Understanding Computer Performance Fundamentals
Ever notice how fast your computer is when you first got it? And how over time, and after so many installs of applications, it got slower? And now you are contemplating purchasing a new computer...DON'T!
If you read this article, you might just save yourself several hundreds of dollars. Read on to find out.
The objective of this article is to help you understand the fundamentals behind computer performance. After reading this article, you will know the following:
- The primary computer resources responsible for performance
- Activities or situations that can cause computer performance issues
- What you can do to improve computer performance
The Big Four
Computers have four key components that contribute to its job performance. When your computer slows down, one of these four components has become a bottleneck. What does this mean? It means that the component has reached or is reaching its capacity.

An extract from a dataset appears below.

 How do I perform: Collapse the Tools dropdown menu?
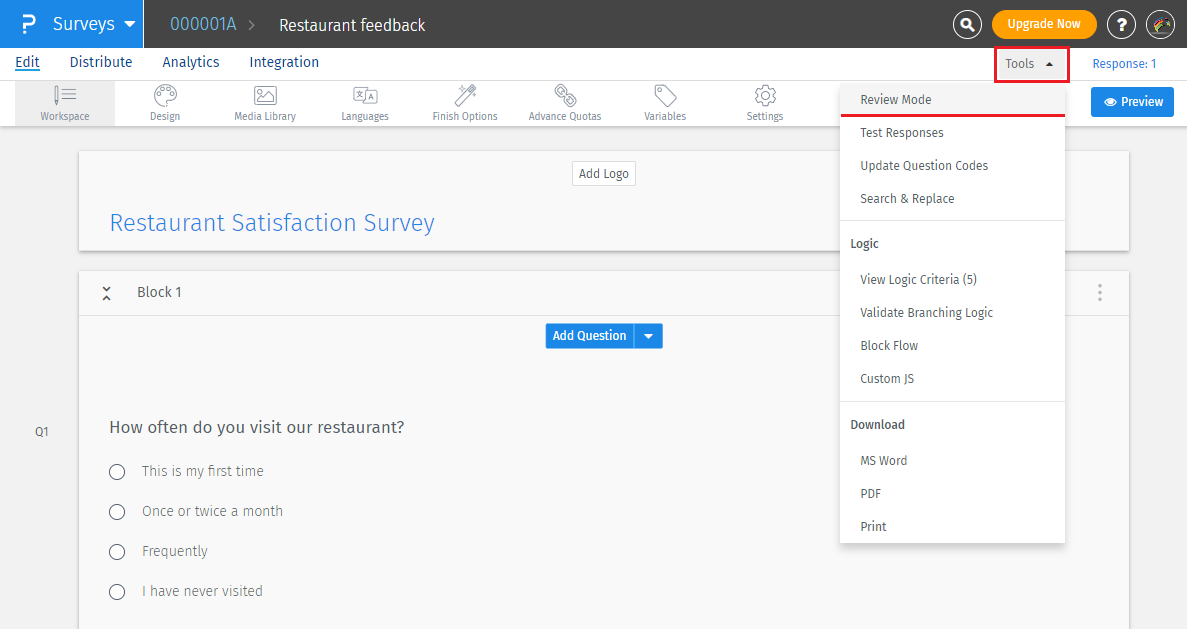[x=1031, y=64]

The four computer components involved are:
- CPU (processor)
- Disk (hard disk drive)
- Network (ethernet or Wi-Fi card)
- Memory (RAM or Random Access Memory)
The CPU or processor is the computing power or brains of your computer. The CPU might be running at some clock speed like 3 GHz, and now-a-days you may find that it has 2, 4, or even 6 cores (computing engine). Typically the higher the processor speed and the more cores it has, the higher processing capacity it has (i.e. it can accomplish more per clock cycle).
Disk (a.k.a. secondary memory) is where data are stored. This is where you store your documents, your pictures, videos, movies, etc. The operating system also resides on the disk drive. The disk drives buffer size, number of spindles, cylinders, and its RPM (rotations per minute) determine its speed. RPMs for disk drives range from 3000 to around 15000. Also note that data throughput measured on disk drives is in units of MB/s (mega bytes per second). Note: the fastest disk drive is still orders of magnitude slower than memory. That is why when the computer starts using virtual memory (which goes into the disk drive), your computer starts getting sluggish.

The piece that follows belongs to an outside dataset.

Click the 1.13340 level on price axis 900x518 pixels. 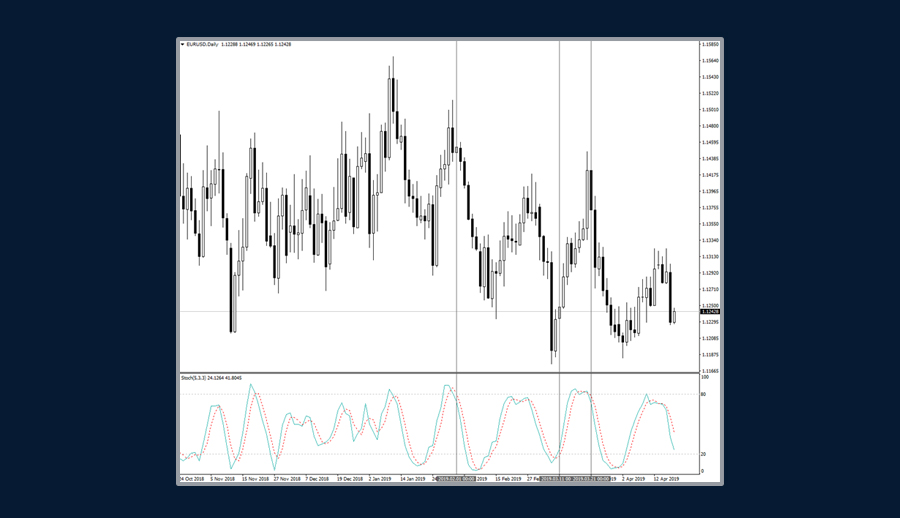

Network refers to your computer's network interface. If you are wired into your home's network, it would be called the Ethernet adapter. However, if you are using a wireless access point, then you are using a wireless network Interface. Most people just call this WiFi interface. The speed of the network is measured in Mbps (or mega bits per second). Most Ethernet adapters run at 100 Mbps, and even 1000 Mbps. Wireless speeds vary. It can be anywhere up to 300Mbps. If your wireless signal is poor, it can do down as low as 1Mbps.

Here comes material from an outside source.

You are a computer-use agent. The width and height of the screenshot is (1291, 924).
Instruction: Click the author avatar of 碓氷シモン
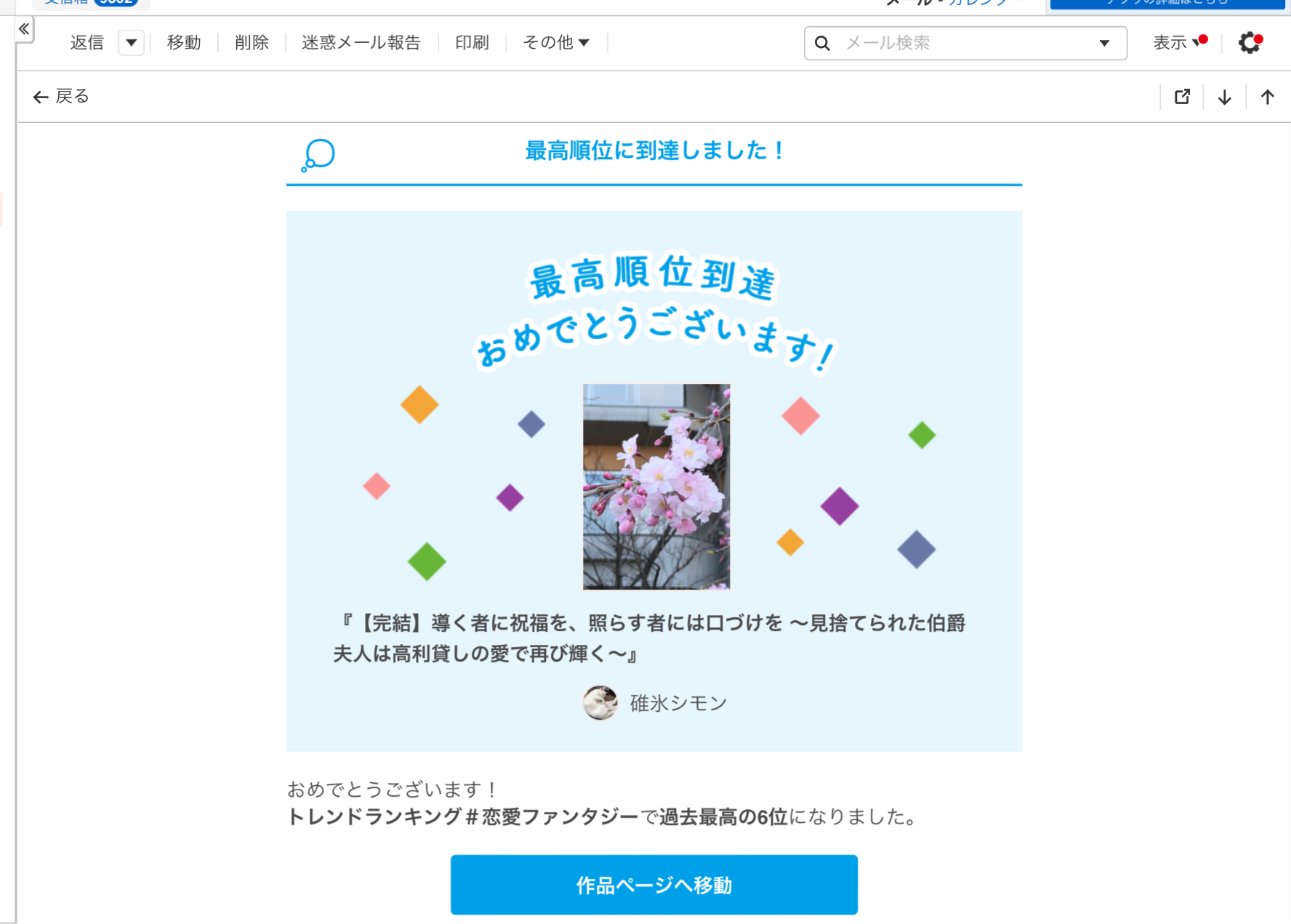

Memory is also known as RAM (random access memory). When a program runs, your computer loads it in memory. If there isn't enough room, it will load only parts of the program it needs. As the program runs, it will read from the disk and load the program to memory as it needs. Computers extend its memory to virtual memory--located on the disk. When a computer needs more memory than it has, it has to depend on virtual memory.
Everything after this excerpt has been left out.